====== RAW DATA

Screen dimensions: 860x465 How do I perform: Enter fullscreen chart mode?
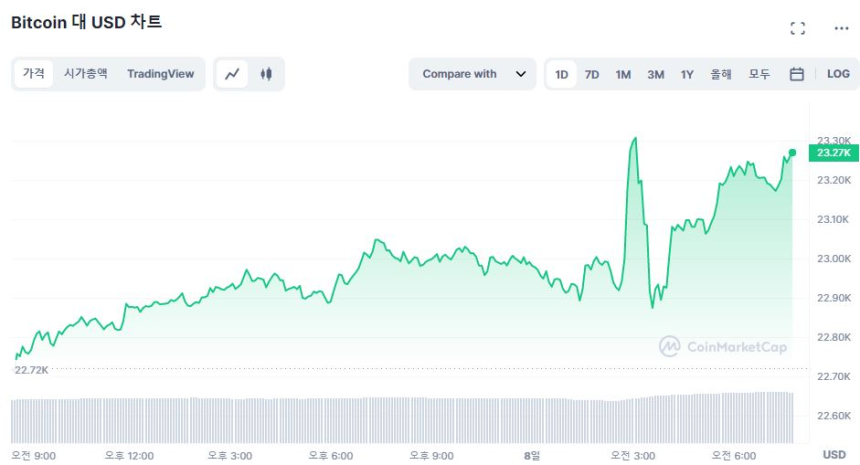[797, 28]
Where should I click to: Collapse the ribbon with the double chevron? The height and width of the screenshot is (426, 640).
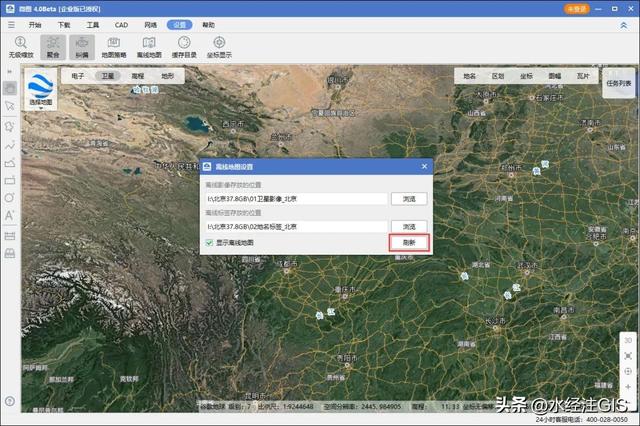pos(624,25)
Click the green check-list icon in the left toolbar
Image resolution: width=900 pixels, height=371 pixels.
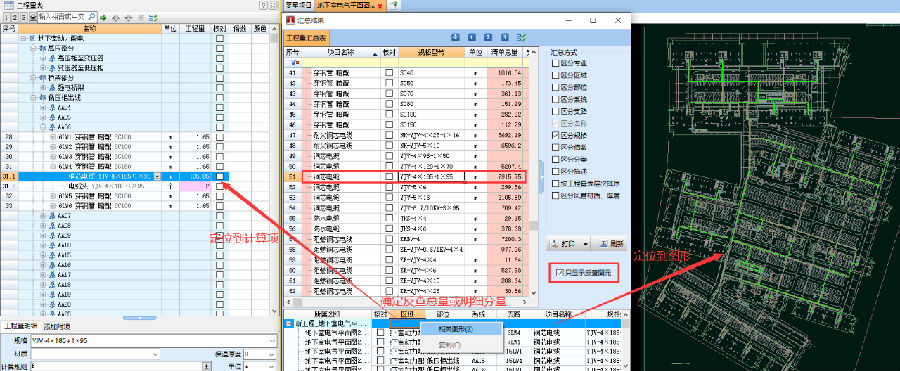pyautogui.click(x=153, y=18)
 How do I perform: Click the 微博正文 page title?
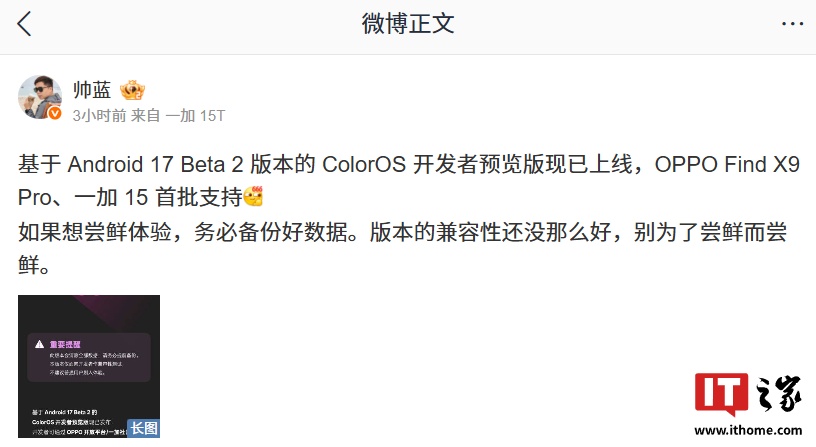click(x=408, y=24)
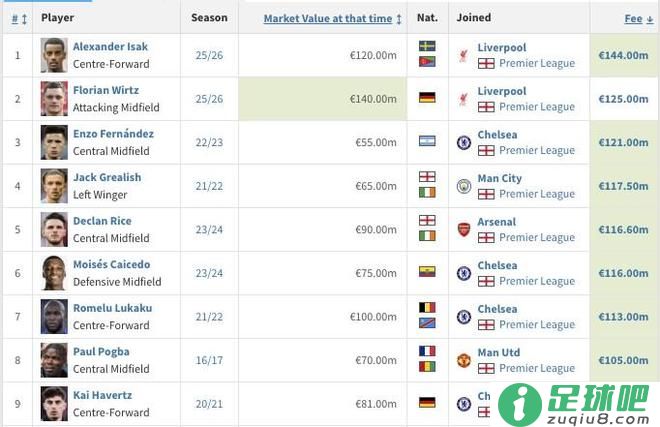Open the Man City club link

pyautogui.click(x=499, y=178)
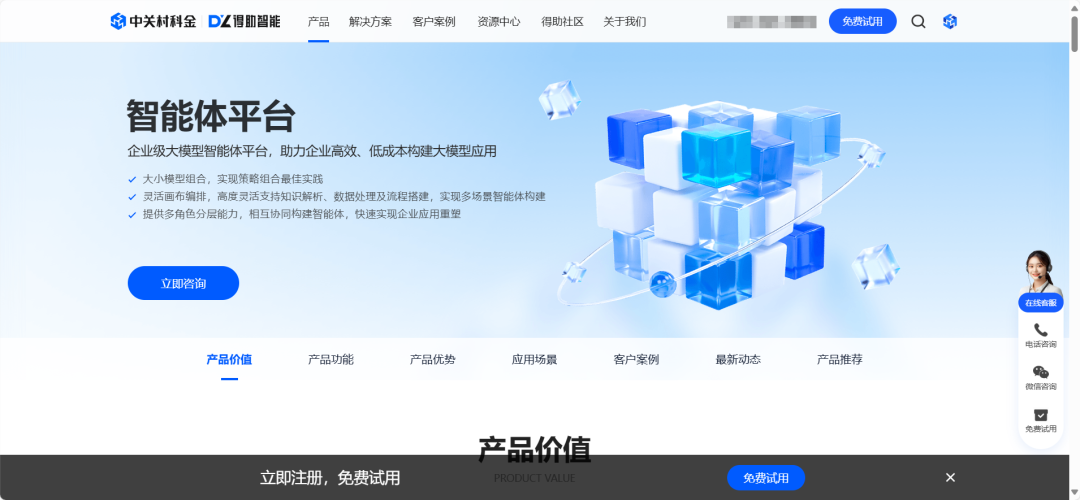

============

→ **DIRECTIONS FOR THIS TASK**
Every entry above is to be copied verbatim, with the pictures removed.

→ **OUTPUT**
Screen dimensions: 860x465 How do I perform: Enter fullscreen chart mode?
[797, 28]
Where should I click to: Collapse the ribbon with the double chevron? The height and width of the screenshot is (426, 640).
pos(624,25)
Click the green check-list icon in the left toolbar
Image resolution: width=900 pixels, height=371 pixels.
pyautogui.click(x=153, y=18)
 How do I perform: Click the 微博正文 page title?
click(x=408, y=24)
Open the Man City club link

pyautogui.click(x=499, y=178)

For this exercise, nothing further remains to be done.